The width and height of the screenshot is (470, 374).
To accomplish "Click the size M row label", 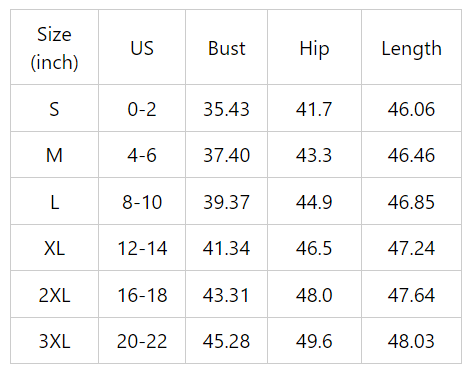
_ _ _
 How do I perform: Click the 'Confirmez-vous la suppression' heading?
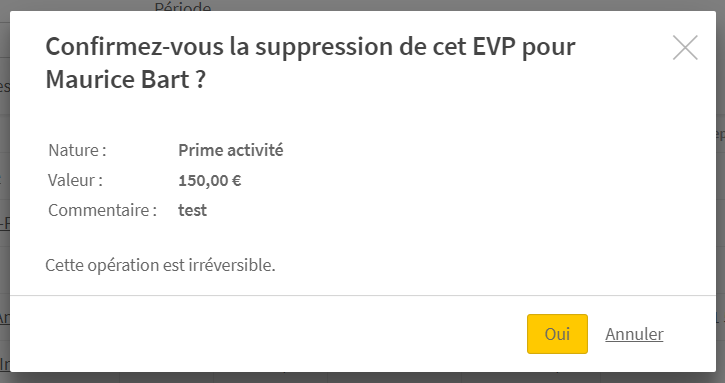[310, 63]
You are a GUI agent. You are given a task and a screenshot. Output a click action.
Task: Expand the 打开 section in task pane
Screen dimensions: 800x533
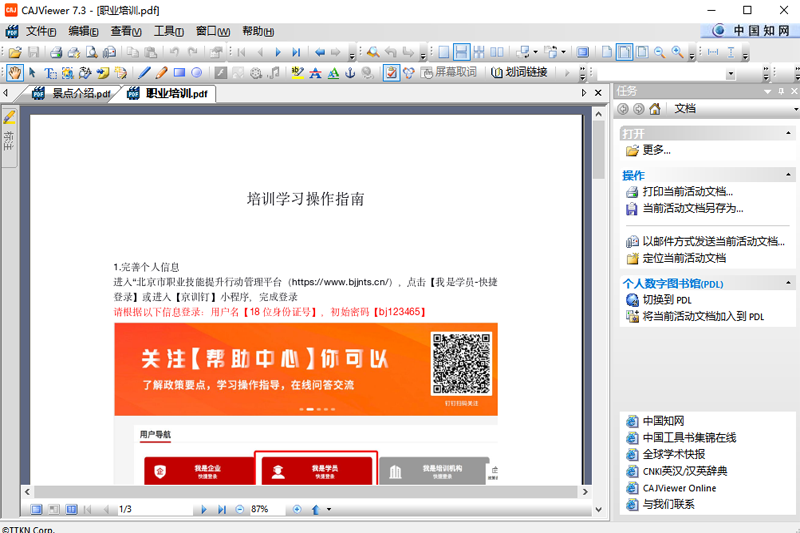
_ _ _
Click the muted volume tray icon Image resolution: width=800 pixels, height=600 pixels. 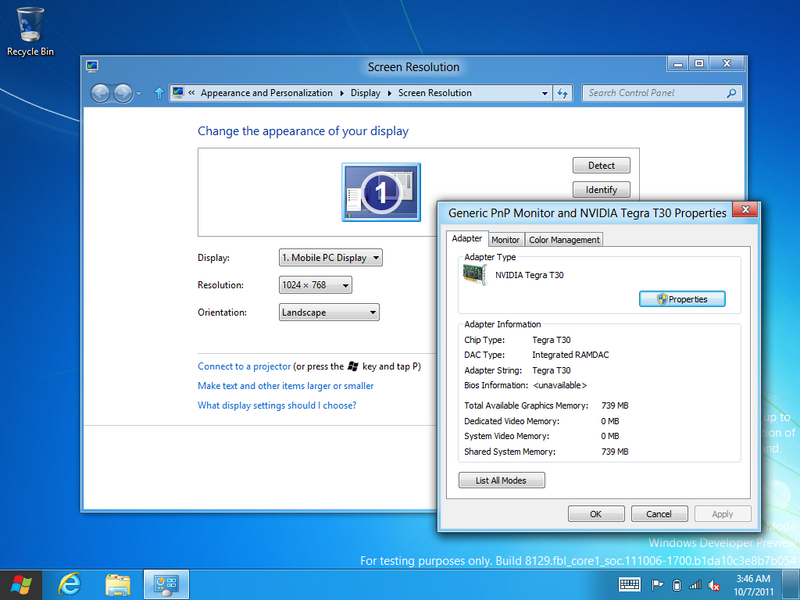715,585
_ _ _
From the entries above, pull out every line that contains the word "task" and copy each one in full.

You are a GUI agent. You are given a task and a screenshot. Output a click action.
Task: Expand the 打开 section in task pane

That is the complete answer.